Arianna Huffington hat eigentlich nie einen Hehl daraus gemacht, dass sie meint, Bloggern einen Gefallen zu tun, wenn sie diese in der Huffington Post hat schreiben lassen. "Wir zahlen für Reportagen, nicht für Meinungen", pflegt Amerikas wohl bekannteste - und inzwischen auch wohlhabendste - Blog-Meisterin zu sagen, um Honoraranfragen öffentlich abzuschmettern. Die Blogger sind ihrer Auffassung nach "Freiwillige", und sie bietet ihnen das Forum, das diese sonst nicht hätten. Doch darüber könnte die Unternehmerin bald nicht mehr allein zu befinden haben: Eine Gruppe von Bloggern hat eine Sammelklage gegen die Huffington Post, gegen Huffington selbst und den neuen Eigner des linken Vorzeige-Portals, AOL, eingereicht.

Die Kläger verlangen nach Informationen des Wirtschaftsmagazins Fortune eine nachträgliche Honorierung für ihre Beiträge. Hintergrund ist der Verkauf der Huffington Post Anfang Februar an AOL für nicht weniger als 315 Millionen Dollar. Bereits damals löste die 60-jährige Huffington einen Sturm der Entrüstung bei vielen ihrer Blogger aus, als sie eine Beteiligung an dem stattlichen Verkaufserlös brüsk beiseitewischte. Etliche Autoren kündigten daraufhin an, ihre Tätigkeit für das vor sechs Jahren gegründete Portal einzustellen. Bisher hatte die Website mehr als 3000 - unbezahlte - Beiträge.

Organisiert wurde die Klage nun offenbar von dem Journalisten und Gewerkschafter Jonathan Tasini, der bereits seit 2005 für die Huffington Post geschrieben hatte. Drei Tage nach dem Verkauf an AOL kündigte er seine Mitarbeit auf. Es ist nicht das erste Mal, dass Tasini zumindest gegen AOL gerichtlich vorgeht. Bereits 1999 hatten Chatroom-Moderatoren AOL auf Bezahlung verklagt.

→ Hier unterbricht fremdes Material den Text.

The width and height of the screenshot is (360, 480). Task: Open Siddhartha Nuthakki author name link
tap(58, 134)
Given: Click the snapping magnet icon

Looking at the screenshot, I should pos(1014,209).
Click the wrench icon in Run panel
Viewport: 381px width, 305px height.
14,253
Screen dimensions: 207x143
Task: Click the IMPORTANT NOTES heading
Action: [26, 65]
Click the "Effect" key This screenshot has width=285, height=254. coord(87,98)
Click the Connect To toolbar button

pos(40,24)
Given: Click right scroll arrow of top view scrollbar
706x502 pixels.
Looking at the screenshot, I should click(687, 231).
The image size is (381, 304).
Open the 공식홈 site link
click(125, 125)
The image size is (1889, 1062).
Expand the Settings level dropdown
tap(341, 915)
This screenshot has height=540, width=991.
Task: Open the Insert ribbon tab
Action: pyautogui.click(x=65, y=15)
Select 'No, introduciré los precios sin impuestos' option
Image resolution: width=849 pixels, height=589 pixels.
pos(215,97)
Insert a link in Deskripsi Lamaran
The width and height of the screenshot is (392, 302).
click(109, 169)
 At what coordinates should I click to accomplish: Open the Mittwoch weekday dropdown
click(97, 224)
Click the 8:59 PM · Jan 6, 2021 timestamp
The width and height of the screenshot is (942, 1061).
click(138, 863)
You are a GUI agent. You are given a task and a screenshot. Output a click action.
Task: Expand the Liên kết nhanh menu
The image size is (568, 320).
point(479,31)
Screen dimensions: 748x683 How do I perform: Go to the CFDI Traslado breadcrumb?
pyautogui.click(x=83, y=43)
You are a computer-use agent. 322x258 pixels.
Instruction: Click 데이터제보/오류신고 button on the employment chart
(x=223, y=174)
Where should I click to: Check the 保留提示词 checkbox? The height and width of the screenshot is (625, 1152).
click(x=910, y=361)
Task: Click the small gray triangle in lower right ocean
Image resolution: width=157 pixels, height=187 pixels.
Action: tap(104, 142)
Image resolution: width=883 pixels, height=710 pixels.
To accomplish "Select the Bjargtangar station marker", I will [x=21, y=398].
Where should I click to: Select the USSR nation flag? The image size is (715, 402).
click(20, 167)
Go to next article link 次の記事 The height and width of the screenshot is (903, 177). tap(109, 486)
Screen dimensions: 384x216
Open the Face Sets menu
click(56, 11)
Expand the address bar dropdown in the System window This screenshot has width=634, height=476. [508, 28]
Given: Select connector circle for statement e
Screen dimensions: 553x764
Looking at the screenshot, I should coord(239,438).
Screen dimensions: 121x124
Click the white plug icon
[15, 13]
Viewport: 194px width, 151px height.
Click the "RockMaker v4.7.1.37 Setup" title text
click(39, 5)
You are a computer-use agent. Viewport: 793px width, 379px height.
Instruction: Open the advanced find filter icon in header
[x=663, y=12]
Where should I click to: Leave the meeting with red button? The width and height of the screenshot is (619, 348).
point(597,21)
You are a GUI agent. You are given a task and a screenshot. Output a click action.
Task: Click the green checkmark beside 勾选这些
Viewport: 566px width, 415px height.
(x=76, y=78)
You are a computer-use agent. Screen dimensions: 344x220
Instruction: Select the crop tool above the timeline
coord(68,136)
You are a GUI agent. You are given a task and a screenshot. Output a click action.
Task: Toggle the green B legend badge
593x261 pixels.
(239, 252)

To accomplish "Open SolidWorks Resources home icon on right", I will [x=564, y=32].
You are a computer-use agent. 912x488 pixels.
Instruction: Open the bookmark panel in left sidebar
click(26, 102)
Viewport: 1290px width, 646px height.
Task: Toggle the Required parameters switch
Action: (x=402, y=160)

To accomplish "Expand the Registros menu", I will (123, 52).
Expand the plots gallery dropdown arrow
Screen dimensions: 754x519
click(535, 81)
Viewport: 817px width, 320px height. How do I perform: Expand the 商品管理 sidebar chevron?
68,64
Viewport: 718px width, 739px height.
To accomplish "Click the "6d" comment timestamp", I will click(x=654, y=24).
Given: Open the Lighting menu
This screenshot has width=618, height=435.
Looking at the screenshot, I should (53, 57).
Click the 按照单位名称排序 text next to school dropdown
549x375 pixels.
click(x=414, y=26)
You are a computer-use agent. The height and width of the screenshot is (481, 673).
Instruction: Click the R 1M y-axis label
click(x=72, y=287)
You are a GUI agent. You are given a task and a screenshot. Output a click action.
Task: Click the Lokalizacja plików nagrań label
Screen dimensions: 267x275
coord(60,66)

Auch damals hatte Tasini die Klage organisiert, die erst nach zehn Jahren mit einem außergerichtlichen Vergleich und der Zahlung von 15 Millionen Dollar an die Moderatoren endete. Auch die New York Times hat Tasini, der zeitweise Chef der National Writers Union, einer Gewerkschaft freier Journalisten, war, bereits verklagt. Mit Erfolg: Die freien Mitarbeiter bekamen 18 Millionen Dollar als Anteil an ihrem Copyright für von der Times vermarktete Beiträge ausgezahlt.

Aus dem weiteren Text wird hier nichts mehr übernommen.